Wetipo mengatakan proses pembahasan dan pengesahan tiga Rancangan Undang-undang (RUU) tentang pemekaran Papua maupun proses pembahasan Undang-undang Nomor 2 Tahun 2021 tentang Perubahan Kedua atas Undang-Undang Nomor 21 Tahun 2001 tentang Otonomi Khusus bagi Provinsi Papua (UU Otsus Papua Baru) dilakukan secara sepihak dan tidak melibatkan rakyat Papua maupun Majelis Rakyat Papua. Bagi Petisi Rakyat Papua, hal itu menunjukkan bahwa pemekaran Papua maupun Otonomi Khusus Papua merupakan agenda sepihak Jakarta.
“Rakyat Papua berkali-kali merespon kebijakan sepihak kolonialisime Indonesia dengan aksi demonstrasi besar-besaran [Petisi Rakyat Papua], baik di Papua maupun di luar Papua. Demonstrasi berlangsung di Jayapura, Sorong, Wamena, Paniai, Dogiyai Deyai Nabire, Serui, Biak, Manokwari, Merauke, dan demonstrasi di Yahukimo yang berujung dengan jatuhnya korban jiwa. Di luar Papua, demonstrasi berlangsung di Jakarta, Bandung, Yogyakarta, Semarang, Salatiga, Surabaya, Malang, Jember, Bali, Makasar, Ambon, Ternate, Kupang dan Ambon,” katanya.

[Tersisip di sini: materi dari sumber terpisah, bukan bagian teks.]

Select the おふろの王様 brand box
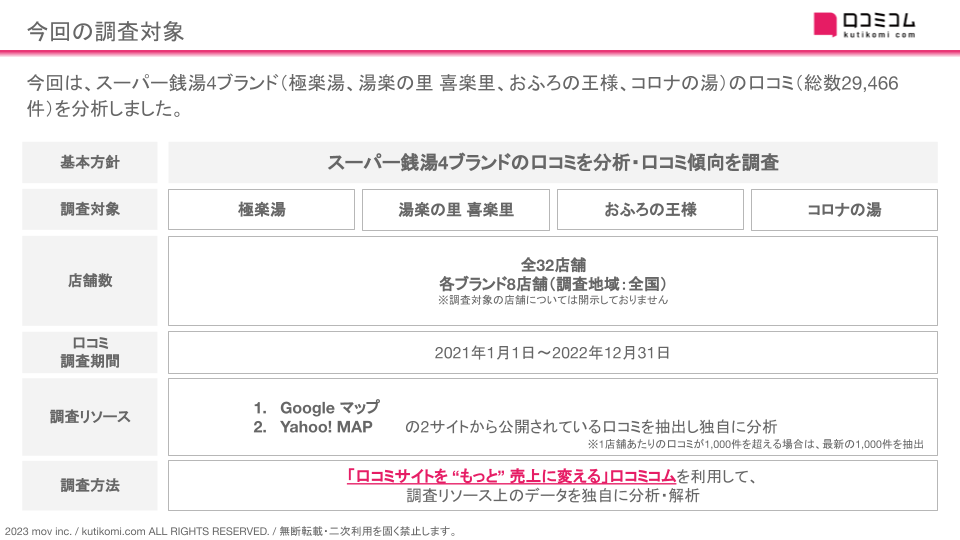Screen dimensions: 960x540 tap(650, 210)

Wetipo mengatakan Petisi Rakyat Papua menyadari bahwa pemekaran Papua yang diikuti dengan pembentukan tiga provinsi baru sudah jauh-jauh hari dirancang Pemerintah Indonesia. “Itu mengapa pembahasan RUU tentang Daerah Otonom Baru disepakati secara sepihak untuk mempertahankan kekuasaan penjajahan Indonesia di West Papua. Rakyat Papua dengan sadar menolak Otonomi Khusus, sebab Otonomi Khusus Papua diberikan oleh Jakarta untuk meredam gerakan rakyat Papua menuntut kemerdekaan Bangsa West Papua,” katanya.
Wetipo mengatakan pemekaran Papua mengakibatkan polarisasi politik identitas di Papua. “Kehidupan masyarakat Papua sudah sangat jauh bergeser ke politik identitas berdasarkan warna kulit, gunung-pantai, suku, marga, hingga kelompok berdasarkan kepentingan. Daerah [hasil] pemekaran justru [mempertajam] persaingan dari kondisi sebelumnya. Lantas nasib orang Papua yang jumlah populasinya sangat sedikit justru mengalami perpecahan,” katanya.

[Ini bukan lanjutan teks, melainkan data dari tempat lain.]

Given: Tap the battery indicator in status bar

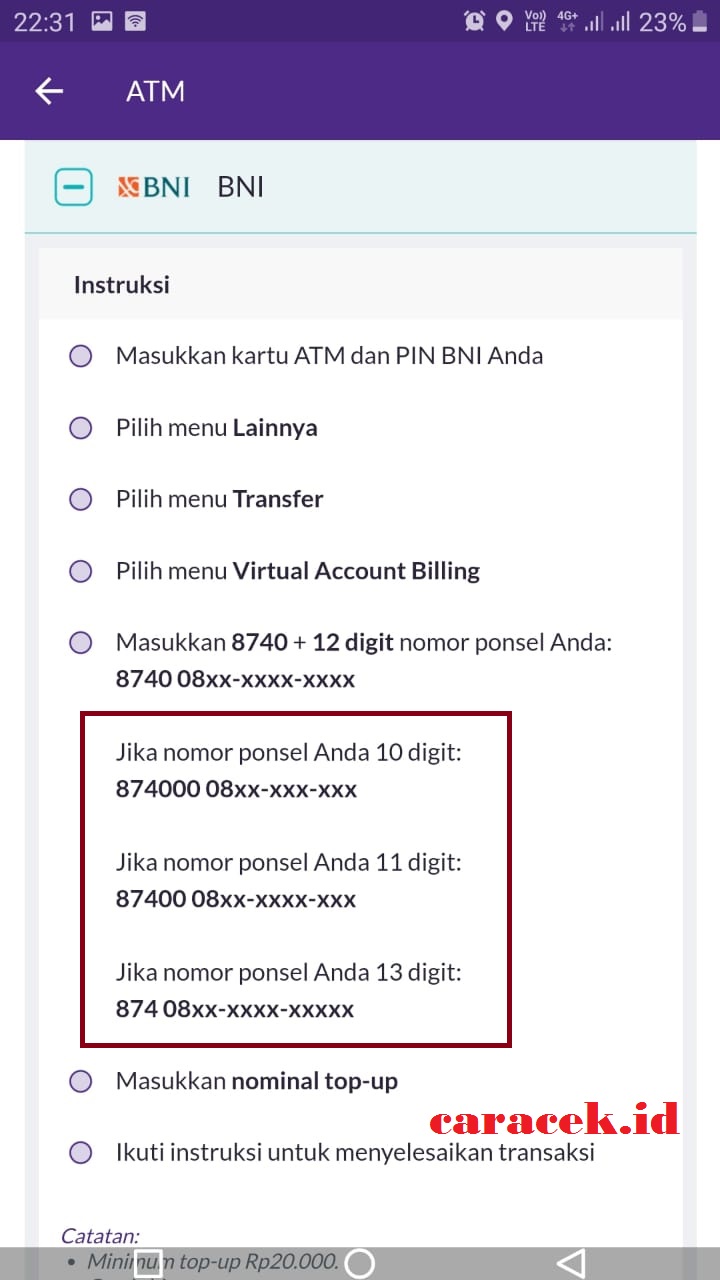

Petisi Rakyat Papua menilai bahwa keberadaan orang Papua sangat jauh dari kata sejahtera. Ia menyinggung kasus gizi buruk yang terus terjadi di Papua, angka buta huruf dan buta aksara yang tinggi di wilayah penghasil emas dan gas terbanyak di Indonesia.
Wetipo menyebut Kabupaten Mimika sebagai kabupaten dengan tingkat kesejahteraan rakyat yang rendah, padahal menjadi lokasi tambang PT Freeport Indonesia. “Marginalisasi merupakan salah satu bentuk penjajahan di West Papua. Orang Papua yang sedikit menemukan problem untuk mengisi semua lini kehidupan suatu daerah pemekaran. Kondisi penjajahan itu berakibat kepada lambatnya perkembangan sumber daya manusia Papua,” katanya.

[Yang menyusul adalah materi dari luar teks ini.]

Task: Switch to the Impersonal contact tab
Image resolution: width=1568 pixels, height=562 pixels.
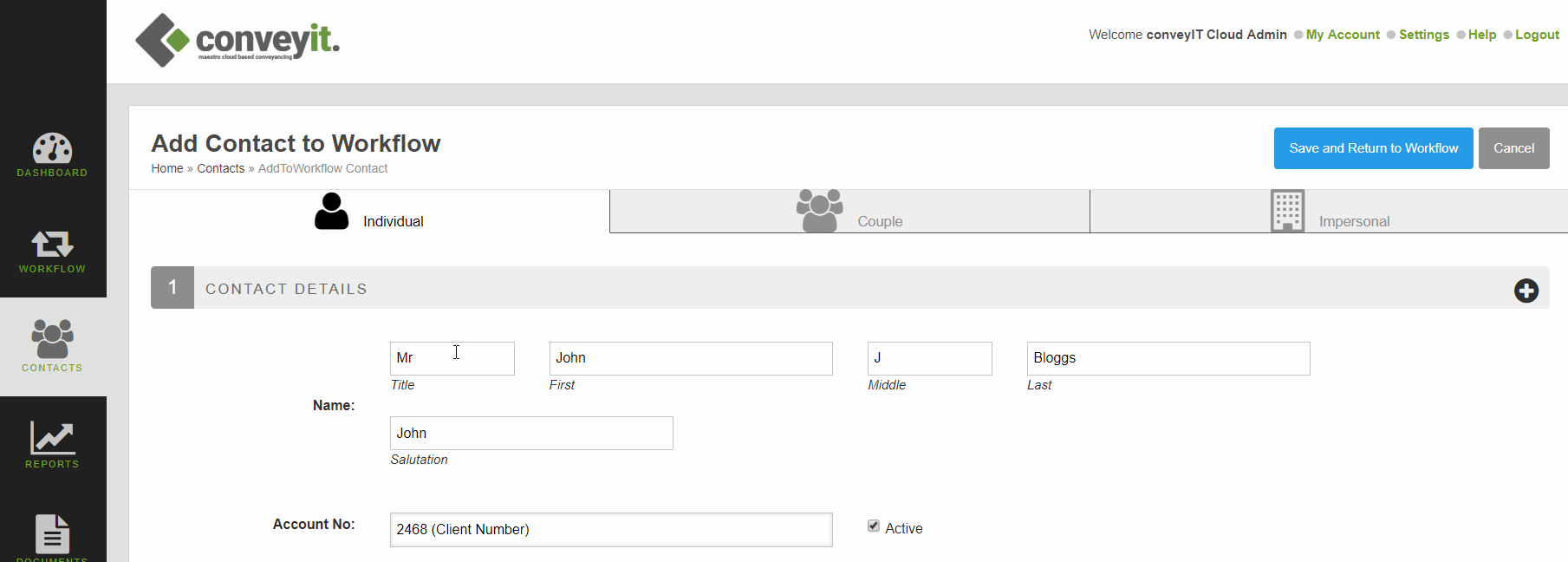Action: [1329, 212]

Wetipo mengatakan Petisi Rakyat Papua menilai pemekaran Papua hanya akan menjadi alasan untuk menambah markas militer di Papua. Padahal rakyat Papua sudah mengalami kekerasan aparat Indoneia sejak 1963.
“Pemekaran hanya akan menguntungkan pemodal. Pembangunan jalan, infrastruktur kota, serta aset vital lainnya dibutuhkan guna mendukung percepatan proses angkut barang mentah di Papua, untuk memajukan proses produksi barang. Dalam sejarah Papua, [kepentingan] Freeport McMoran menjadi [dasar] semangat pencaplokan Papua ke dalam NKRI, secara Paksa. Pemaksaan itu menjadi akar masalah bagi orang Papua,” katanya.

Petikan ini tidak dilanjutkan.